** WHAT TO DO **
Copy out all of the data that follows, exactly as it appears.
-------- PROVIDED MATERIAL --------
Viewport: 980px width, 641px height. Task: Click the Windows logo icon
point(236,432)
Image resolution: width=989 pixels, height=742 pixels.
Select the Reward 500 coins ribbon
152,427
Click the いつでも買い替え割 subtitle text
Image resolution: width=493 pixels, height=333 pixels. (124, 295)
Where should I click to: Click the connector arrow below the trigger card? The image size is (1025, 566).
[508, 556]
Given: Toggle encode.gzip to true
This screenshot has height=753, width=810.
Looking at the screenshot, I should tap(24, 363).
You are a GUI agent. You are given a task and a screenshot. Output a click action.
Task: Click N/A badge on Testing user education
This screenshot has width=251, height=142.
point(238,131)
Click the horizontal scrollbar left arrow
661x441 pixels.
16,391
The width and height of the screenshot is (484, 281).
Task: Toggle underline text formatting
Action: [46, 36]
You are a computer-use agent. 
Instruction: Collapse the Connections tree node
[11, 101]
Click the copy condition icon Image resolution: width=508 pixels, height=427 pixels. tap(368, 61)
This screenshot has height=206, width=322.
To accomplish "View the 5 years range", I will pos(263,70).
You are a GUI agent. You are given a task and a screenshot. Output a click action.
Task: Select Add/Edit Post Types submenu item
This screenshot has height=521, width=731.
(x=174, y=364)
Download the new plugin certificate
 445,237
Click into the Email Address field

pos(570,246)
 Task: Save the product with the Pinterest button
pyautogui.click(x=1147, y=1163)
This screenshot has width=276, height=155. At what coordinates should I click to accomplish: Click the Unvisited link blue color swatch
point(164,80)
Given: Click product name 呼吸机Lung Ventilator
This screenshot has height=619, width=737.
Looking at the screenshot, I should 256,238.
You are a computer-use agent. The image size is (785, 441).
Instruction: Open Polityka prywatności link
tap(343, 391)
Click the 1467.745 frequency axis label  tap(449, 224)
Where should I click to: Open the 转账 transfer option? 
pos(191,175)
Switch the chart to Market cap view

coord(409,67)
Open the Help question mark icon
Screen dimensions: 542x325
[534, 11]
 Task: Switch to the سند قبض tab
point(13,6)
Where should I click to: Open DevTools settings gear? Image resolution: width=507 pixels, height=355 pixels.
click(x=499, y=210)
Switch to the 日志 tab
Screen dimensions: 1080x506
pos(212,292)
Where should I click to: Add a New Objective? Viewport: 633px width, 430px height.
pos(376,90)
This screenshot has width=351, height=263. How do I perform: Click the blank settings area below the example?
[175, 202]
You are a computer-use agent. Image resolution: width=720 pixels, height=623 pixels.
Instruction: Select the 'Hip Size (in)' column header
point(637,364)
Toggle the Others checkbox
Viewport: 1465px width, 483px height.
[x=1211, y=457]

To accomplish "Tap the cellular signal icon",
--------
** WRITTEN ANSWER **
Viewport: 980px width, 641px height. Task: Click the Windows logo icon
point(236,432)
Image resolution: width=989 pixels, height=742 pixels.
Select the Reward 500 coins ribbon
152,427
Click the いつでも買い替え割 subtitle text
Image resolution: width=493 pixels, height=333 pixels. (124, 295)
Where should I click to: Click the connector arrow below the trigger card? The image size is (1025, 566).
[508, 556]
Given: Toggle encode.gzip to true
This screenshot has height=753, width=810.
Looking at the screenshot, I should tap(24, 363).
You are a GUI agent. You are given a task and a screenshot. Output a click action.
Task: Click N/A badge on Testing user education
This screenshot has width=251, height=142.
point(238,131)
Click the horizontal scrollbar left arrow
661x441 pixels.
16,391
The width and height of the screenshot is (484, 281).
Task: Toggle underline text formatting
Action: [46, 36]
You are a computer-use agent. 
Instruction: Collapse the Connections tree node
[11, 101]
Click the copy condition icon Image resolution: width=508 pixels, height=427 pixels. tap(368, 61)
This screenshot has height=206, width=322.
To accomplish "View the 5 years range", I will pos(263,70).
You are a GUI agent. You are given a task and a screenshot. Output a click action.
Task: Select Add/Edit Post Types submenu item
This screenshot has height=521, width=731.
(x=174, y=364)
Download the new plugin certificate
 445,237
Click into the Email Address field

pos(570,246)
 Task: Save the product with the Pinterest button
pyautogui.click(x=1147, y=1163)
This screenshot has width=276, height=155. At what coordinates should I click to accomplish: Click the Unvisited link blue color swatch
point(164,80)
Given: Click product name 呼吸机Lung Ventilator
This screenshot has height=619, width=737.
Looking at the screenshot, I should 256,238.
You are a computer-use agent. The image size is (785, 441).
Instruction: Open Polityka prywatności link
tap(343, 391)
Click the 1467.745 frequency axis label  tap(449, 224)
Where should I click to: Open the 转账 transfer option? 
pos(191,175)
Switch the chart to Market cap view

coord(409,67)
Open the Help question mark icon
Screen dimensions: 542x325
[534, 11]
 Task: Switch to the سند قبض tab
point(13,6)
Where should I click to: Open DevTools settings gear? Image resolution: width=507 pixels, height=355 pixels.
click(x=499, y=210)
Switch to the 日志 tab
Screen dimensions: 1080x506
pos(212,292)
Where should I click to: Add a New Objective? Viewport: 633px width, 430px height.
pos(376,90)
This screenshot has width=351, height=263. How do I perform: Click the blank settings area below the example?
[175, 202]
You are a computer-use agent. Image resolution: width=720 pixels, height=623 pixels.
Instruction: Select the 'Hip Size (in)' column header
point(637,364)
Toggle the Others checkbox
Viewport: 1465px width, 483px height.
[x=1211, y=457]

To accomplish "Tap the cellular signal icon",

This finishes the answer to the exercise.